Он приписал на том же листке: «Спасибо. Ты вернешься вечером, а я уже не вернусь. Извини. Или радуйся. Разберешься сама. Ключи оставлю у соседки».
Он так и сделал. Не в его характере было возвращаться. А в нынешней ситуации это было бы просто глупо.
Далее последовал развод с Натальей. Быстрый и почти безболезненный.
В здание суда Наталью привез какой-то хмырь на «мерседесе».
«Наконец нашла мне достойную замену. Ну и слава богу!»
Однако все было совсем не слава богу. Его мучило какое-то дурацкое чувство. Что-то вроде зависти. Почему она так легко пережила их разрыв, который на самом деле давно уже произошел? Выходит, она ни о чем не жалеет? Значит, я действительно был для нее обузой? Тогда получается, что я ничего не стою? И она во всем права?
Что это было? Уязвленное самолюбие? Не совсем так. Это не самолюбие. Это… Выражаясь пафосно – «переоценка значения собственной личности под воздействием внешних обстоятельств». И эти обстоятельства недвусмысленно указывали на то, что… Что на самом-то деле он – дерьмо. Обычное дерьмо, возомнившее о себе невесть что. А те люди – с ловкими и быстрыми руками… Может, они и впрямь – «люди дела»? А я – ленивый бездельник, к тридцати пяти годам не сумевший скопить даже на подержанный «мерседес»? Может, они правы?
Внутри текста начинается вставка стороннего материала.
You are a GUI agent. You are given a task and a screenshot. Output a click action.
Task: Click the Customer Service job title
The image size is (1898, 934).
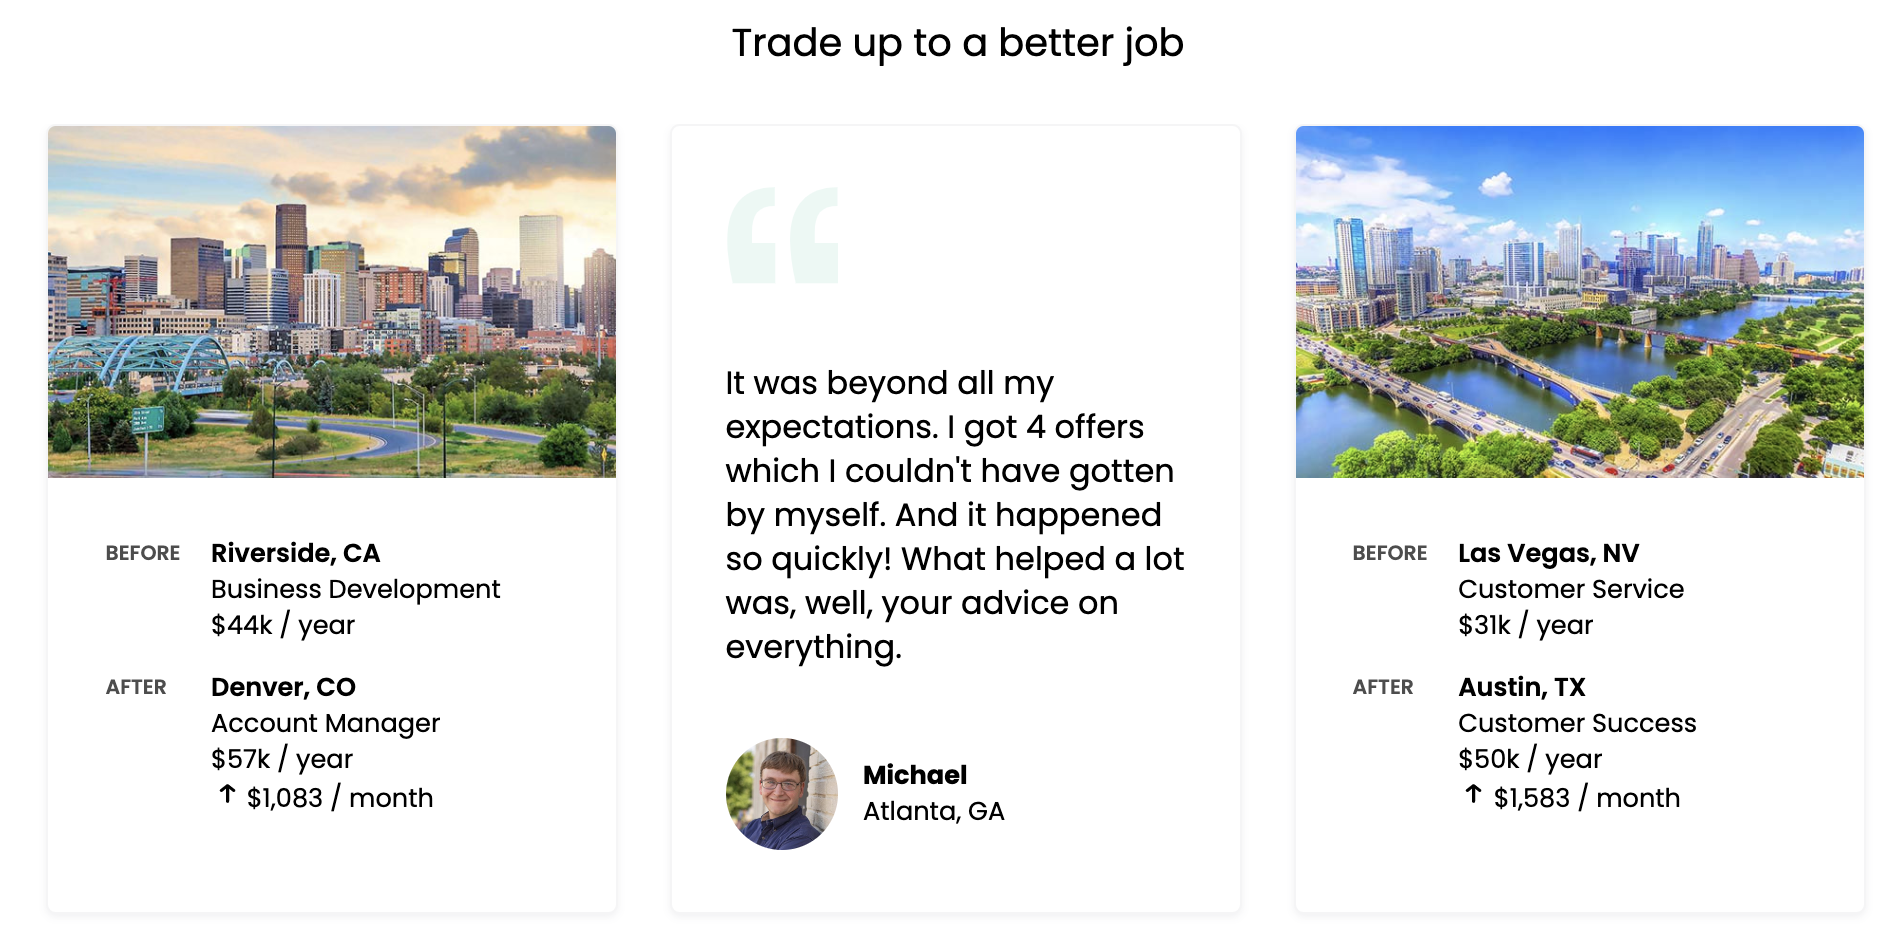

От этих мыслей Мезенцеву делалось тоскливо. Он продал весь товар, место на вещевом рынке и с удивлением отметил, что у него есть кое-какие деньги. Не бог весть что, но на первое время хватит.
Квартиру он оставил Наталье. А себе снял скромную конуру в Протвино. Он хотел уехать туда, где его никто не знал. Не знал и не лез бы в душу – с расспросами и откровенными разговорами.
Здесь-то он и запил. Загудел, как неисправный трансформатор. И это продолжалось целый год, пока однажды он не обнаружил себя сидящим за старенькой пишущей машинкой и что-то печатающим на дешевой писчей бумаге.
Оказалось, это был роман. Откровенно слабый и откровенно идиотский. Мезенцев долго хохотал, перечитывая его. А потом безжалостно жег страницы.